The same pattern (for values and secrets) is repeated for each release. While in the example above we only have 3 releases the pattern will continue for future additions and eventually lead to much duplicated code.

We can avoid copy/pasting the release definitions by using Helmfile templates. A template is defined at the top of the file and then referenced in the release by using YAML anchors. This is our helmfile after using templates:

environments:
  development:
  staging:
  production:

templates:
  default: &default
    chart: charts/{{`{{ .Release.Name }}`}}
    missingFileHandler: Warn
    values:
    - charts/{{`{{ .Release.Name }}`}}/values-{{ .Environment.Name }}.yaml
    secrets:
    - charts/{{`{{ .Release.Name }}`}}/secrets-{{ .Environment.Name }}.yaml

releases:
- name: backend
  <<: *default

- name: frontend
  <<: *default

- name: prometheus
  <<: *default
  # override the defaults since it's a remote chart
  chart: stable/prometheus
  version: 11.0.4

We have removed much of the duplicated code from our helmfile and can now easily add new environments and releases.

Helm Defaults

We've previously used the the --atomic and --cleanup-on-fail options when deploying charts. To do the same when using Helmfile we just have to specify them under helmDefaults:

helmDefaults:
  atomic: true
  cleanupOnFail: true

Running Helmfile Commands

Here are a few examples of helmfile commands for common operations.

To install or upgrade all charts in an environment (using staging as an example) we run:

$ helmfile -e staging sync

If we just want to sync (meaning to install/upgrade) a single chart we can use selectors.
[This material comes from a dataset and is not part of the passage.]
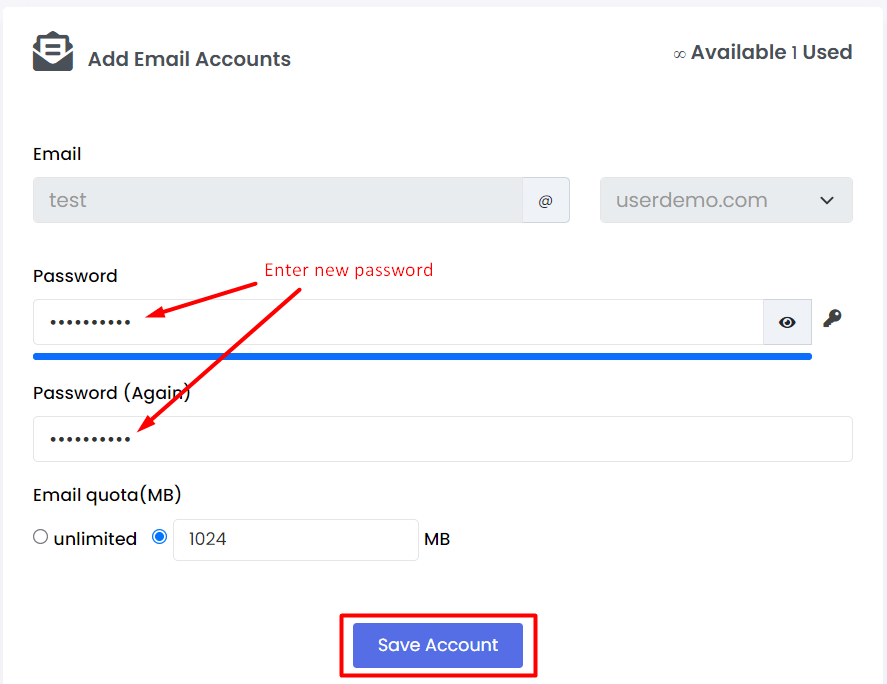Click the 1024 quota input field
This screenshot has height=684, width=887.
tap(296, 540)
This command will sync the backend chart in the staging environment with our local values:

$ helmfile -e staging -l name=backend sync

To show the changes an operation would perform on a cluster without actually applying them we can run the following command (requires the helm-diff plugin):

$ helmfile -e staging -l name=prometheus diff

Full Example Code

This is the final content of our helmfile.yaml file:

environments:
  development:
  staging:
  production:

helmDefaults:
  atomic: true
  cleanupOnFail: true

templates:
  default: &default
    chart: charts/{{`{{ .Release.Name }}`}}
    missingFileHandler: Warn
    values:
    - charts/{{`{{ .Release.Name }}`}}/values-{{ .Environment.Name }}.yaml
    secrets:
    - charts/{{`{{ .Release.Name }}`}}/secrets-{{ .Environment.Name }}.yaml

releases:
- name: backend
  <<: *default

- name: frontend
  <<: *default

- name: prometheus
  <<: *default
  chart: stable/prometheus
  version: 11.0.4

The directory structure did not change and is the same as described at the top of the post.